--- PROBLEM REQUIREMENTS ---
Transcribe exactly the stretch of lines beginning at the one containing "Viewport: 863px width, 623px" and closing with the last line of the entries below. Omit images.

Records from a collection
________________________
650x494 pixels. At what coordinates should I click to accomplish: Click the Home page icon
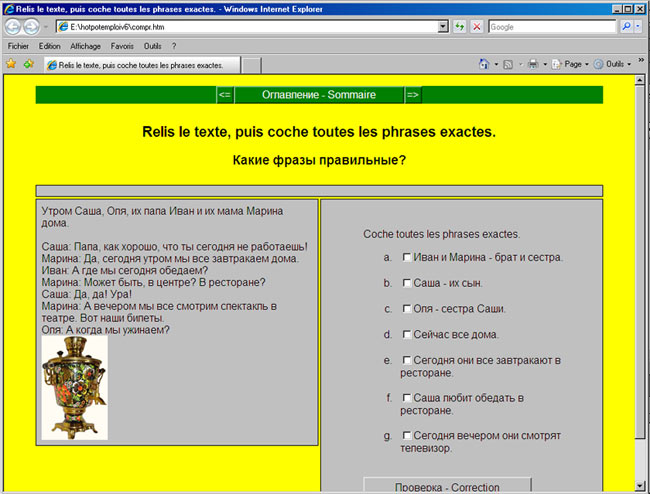pyautogui.click(x=483, y=64)

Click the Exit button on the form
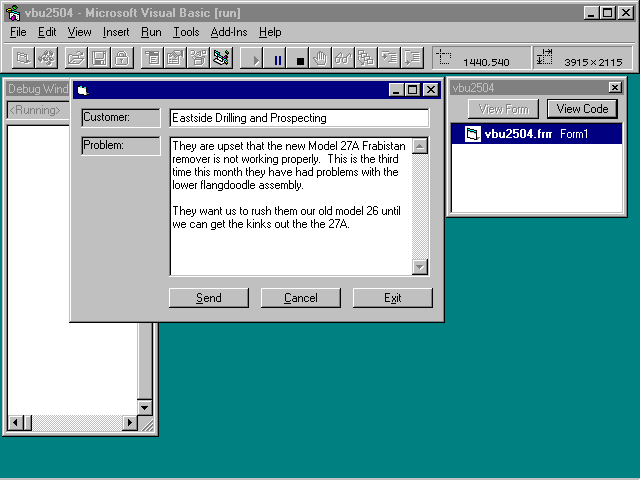(392, 298)
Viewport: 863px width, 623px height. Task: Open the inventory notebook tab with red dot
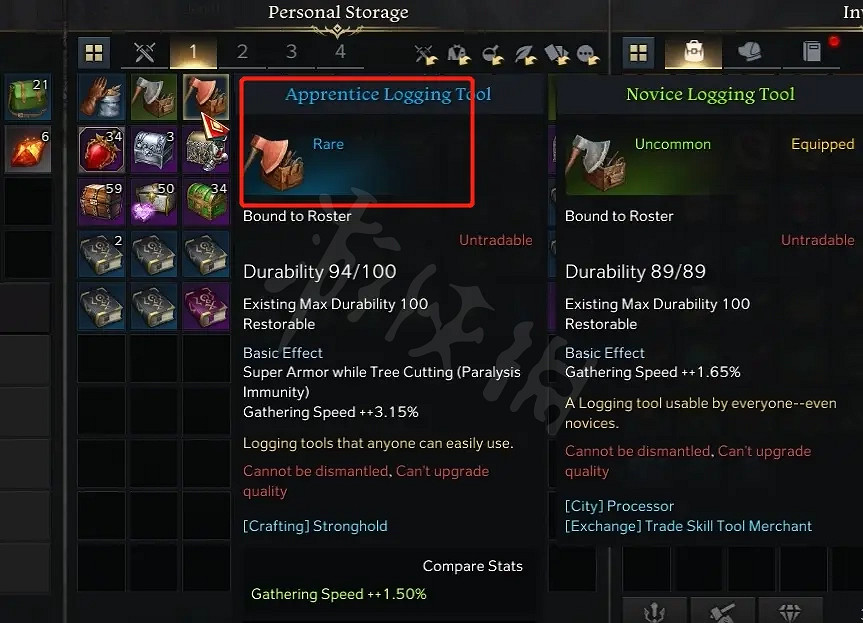[x=812, y=53]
________________________
--- ANSWER BOX ---
Viewport: 863px width, 623px height. Task: Open the inventory notebook tab with red dot
[x=812, y=53]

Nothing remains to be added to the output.